YNOT – A computer science student has developed a proof-of-concept attack that exploits the FullScreen application programming interface in HTML5 to carry out phishing schemes in ways that have security experts on edge. Unlike many other attacks, the exploit relies on social engineering rather than faulty code.
Stanford University student Feross Aboukhadijeh, 21, proved the FullScreen API allows hackers to insert subtle, if malicious, code that can hijack an end-user’s browser, replacing it with a sort of overlay designed to steal private information or distribute malware.
In his demo, Aboukhadijeh used what appeared to be a legitimate link to the Bank of America website. Users who hovered over the link saw what appeared to be the correct URL destination in the bottom left corner of the screen, as they normally would. In reality, though, clicking the HTML link automatically launched FullScreen browsing, obscuring the actual URL to which the user was redirected. A redirection capable of obscuring actual URLs represents a serious phishing threat.
The fake FullScreen browser doesn’t match bookmarks, browser customizations, menu bars, or plugins — at least yet — so users paying attention might notice the sneaky switch. Less savvy users might easily be hoodwinked into providing all kinds of sensitive information, especially if they believe they are interacting with a trusted site.

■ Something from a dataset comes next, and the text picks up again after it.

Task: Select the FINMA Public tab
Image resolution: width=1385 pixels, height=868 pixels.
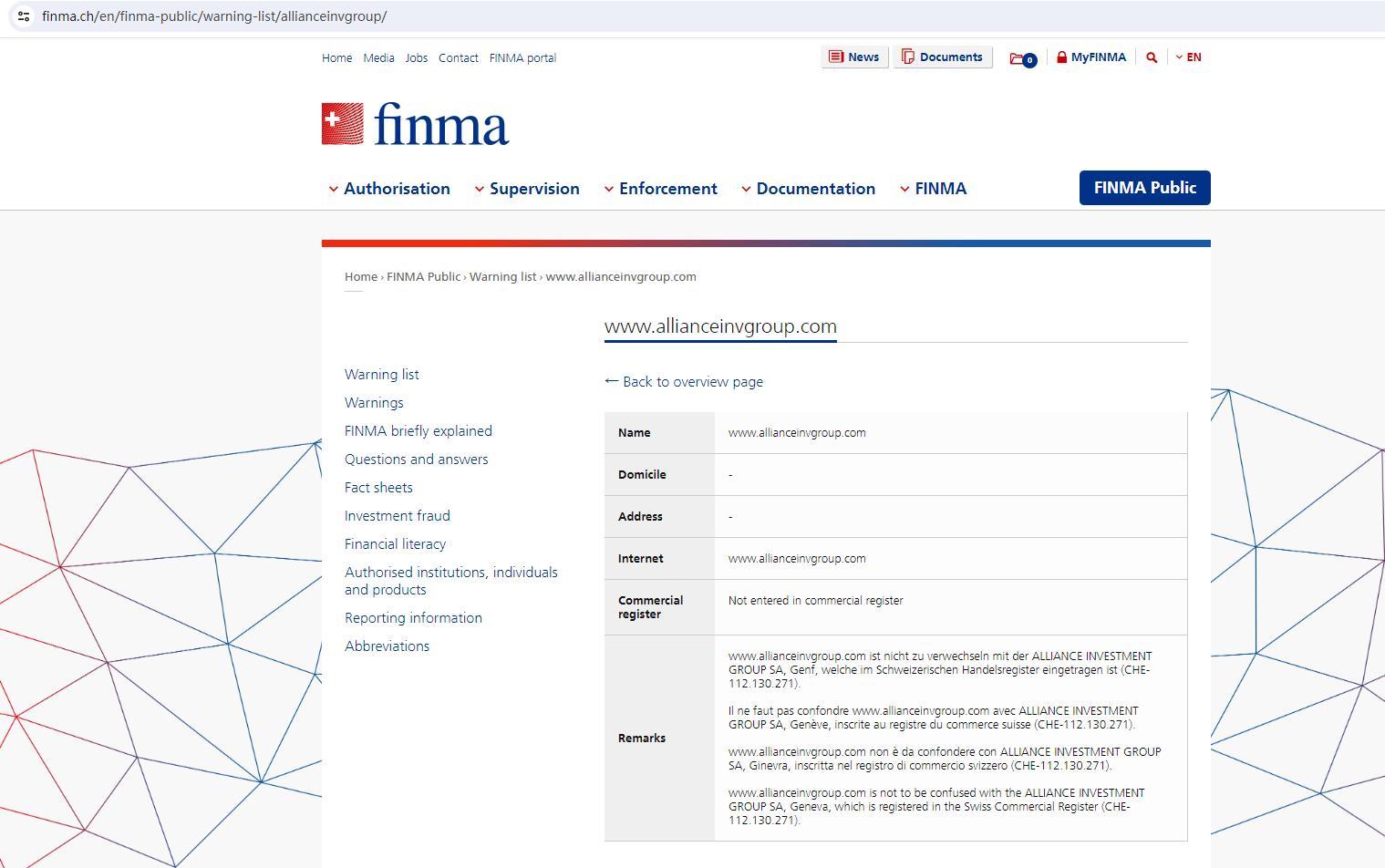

Developers of the major web browsers reportedly are scrambling for a solution that will warn users they have entered FullScreen mode and may be redirected to a site not of their choosing. Microsoft’s Internet Explorer 10 does not support the FullScreen API, so for once IE users are relatively safe — at least in the short term. Google Chrome version 22 and later offers some notice that a user has entered FullScreen mode, although the notice is easily overlooked. Apple’s Safari version 6.01 and later provides no notice. Only version 10 and later of Mozilla’s Firefox provides conspicuous notice.